Before I jump to a decision, let’s look at the numbers for this particular stay. The standard Best Western earnings rate is 10 points per dollar spent, but with my newly gained Diamond status I get an additional 30% on top of that. The approximate cost of my two night stay is $175 which would allow me to earn 2,275 Best Western Rewards points. The lowest hotel redemption is 4,000 points but goes all the way up to 36,000 points.
It’s hard to say how much any number of Best Western Rewards might be worth, but cashing them out directly for gift cards (typically a bad redemption of hotel points) seems to place the value around 0.4 cents per point. We’ll round it up to 0.5 because hotel redemptions are typically better, and this rough valuation would place my potential 2,275 points around $11.38. One thing to keep in mind though is what the Free-quent Flyer taught me, “the least valuable point is the one you don’t redeem.”
With that in mind, let’s look at the alternative, earning airline miles. Best Western’s airline mile program is odd in that the number of points earned is simply a flat rate per stay. Whether you are staying 1 night or 30 nights, you earn the exact same amount of airline miles on the stay.

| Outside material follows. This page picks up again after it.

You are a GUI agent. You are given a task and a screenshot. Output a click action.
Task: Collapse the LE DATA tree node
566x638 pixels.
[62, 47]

My primary two options for airline mile earning are 600 points for Southwest or 250 miles at just about any other airline. AeroMexico, AIR MILES, and Lufthansa are also special options aside from Southwest, but I haven’t even registered for any of those.
While it’s probably possible to turn 250 Alaska miles into more value than 600 Southwest points, I think I prefer the Southwest points simply because I know I’ll use them and they work especially well with the Southwest Companion Pass. Southwest points are easy to value because they have a standard redemption value of approximately 1.3 cents per point on almost any flight that Southwest offers. The 600 Southwest points in that case would be worth ~$7.80.
As the potential 2,275 Best Western points isn’t enough for a redemption by itself and I don’t see myself earning many Best Western Rewards points in the future, choosing to earn Southwest miles instead made for an easy choice.
I’m a strong believer in Earning and Burning points and miles, so I try to focus on earning ones that I can actually see myself redeeming in the next year or two. A few hundred/thousand points scattered around different programs won’t benefit me in any way, so even if the “value” of the earning option is less on paper, what really counts is how/if you can redeem them.